Compliance with the codes creates a mere presumption of compliance with the obligations of the AI Act.

The development of codes by companies is encouraged and supervised by the AI Office, which also makes use of the collaboration of the European AI Board (EAIB, the body where the representatives of the Member States sit). National authorities can be involved and the ‘support’ of stakeholders and experts is also expected.

A formal agreement from the European AI Office on the text of the code is not necessary, although the system suggests that, in the event of an objection from this office, the value of the code would effectively be diminished, since it provides a mere presumption of conformity to the obligations of the regulation. Therefore, for the code to have the effects desired by the industry, it is actually necessary for it to be supported by the European AI Office. The ability of Member States to share this power with the European AI Office is delegated to the EAIB and its ability to collaborate with that office.

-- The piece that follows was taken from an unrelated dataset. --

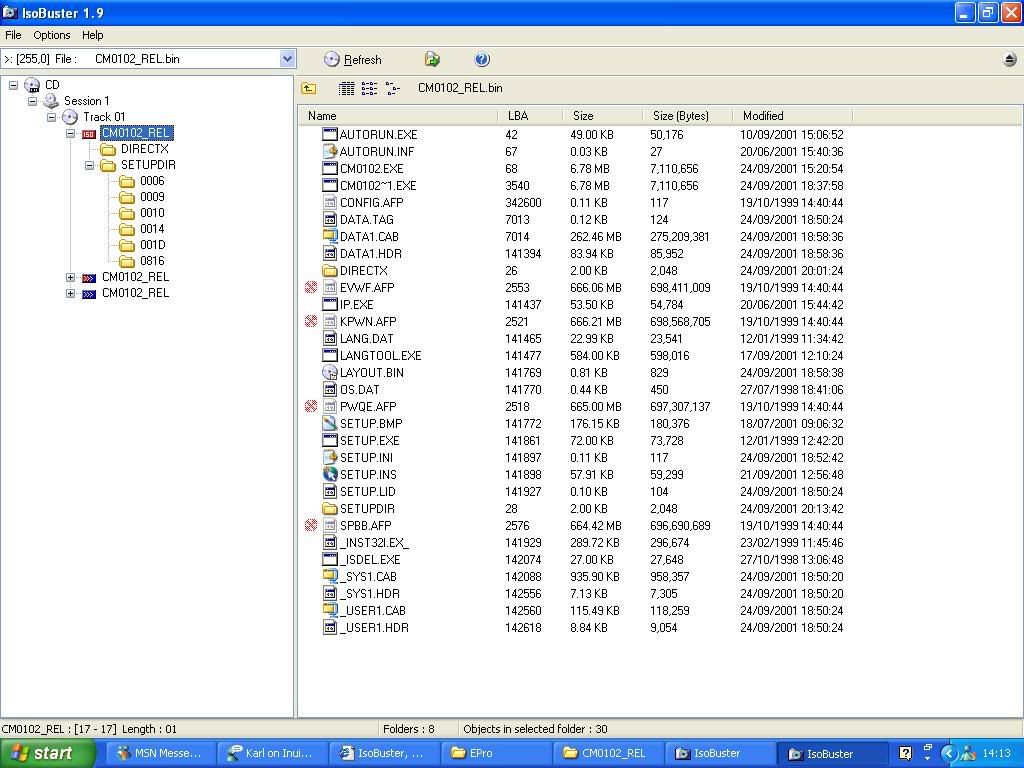Sort the file list by the Modified column
Viewport: 1024px width, 768px height.
(763, 116)
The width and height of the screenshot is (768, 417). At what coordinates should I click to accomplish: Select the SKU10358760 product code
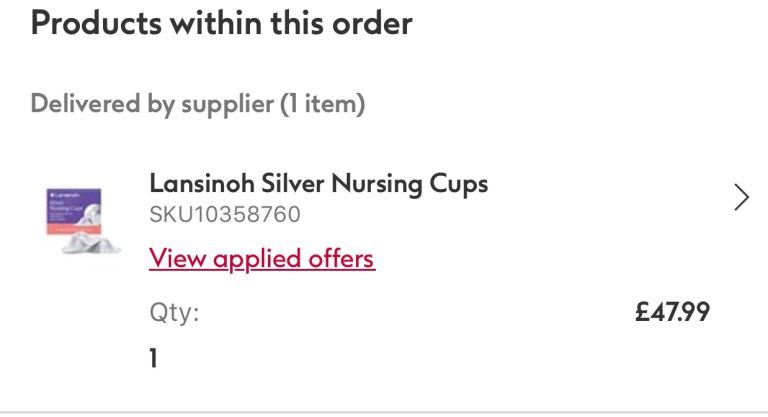[x=224, y=214]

However, formal approval by the European AI Office is possible to make the code valid throughout the EU (Article 56, 6). In this case, an implementation act by the EC is envisaged, to be adopted with the approval of the Member States (the AI Act refers to Article 5 of EU Regulation No 182/2011 on comitology procedures).

Violation of the codes of practices is equivalent to violation of the obligations of the AI Act and as such involves the imposition of sanctions (Article 99) according to a mixed system (sanctions partly defined by the regulation itself, partly delegated to the Member State).

Vertically-integrated GPAI models

Remarkably, the AI Act specifically regulates cases of vertical integration, ie, when there is identity between the GPAI provider and the deployer of the relevant AI system. In this case, the European AI Office operates as a market surveillance authority (Article 75, 1). This is the first evident case to apply specific competition rules to the AI sector, where numerous voice already have alerted about the risks of concentration. It’s worth mentioning that the European Commission has recently started to investigate the relations between OpenAI and Microsoft.

Conclusions

In conclusion, there is no doubt that the EC has taken a leading role in the treatment of foundation models in the AI Act, having been recognised, directly or through the European AI Office, formidable power not only in regulation and enforcement, but also in real industrial policy of the sector. In particular, the EC enjoys exclusive competence, and broad discretion, in the ‘executive’ phase of the system, ie, in the identification of systemic GPAI models and subsequent application of regulation.

Greater control by the Member States instead seems to take place with regard to the adaptation of both the obligations incumbent on models in general and on the parameters for the designation of systemic models. The AI Act in fact refers to acts, both implementing and delegated, which the EC can adopt on the basis of procedures which should involve a certain involvement of parliament and council.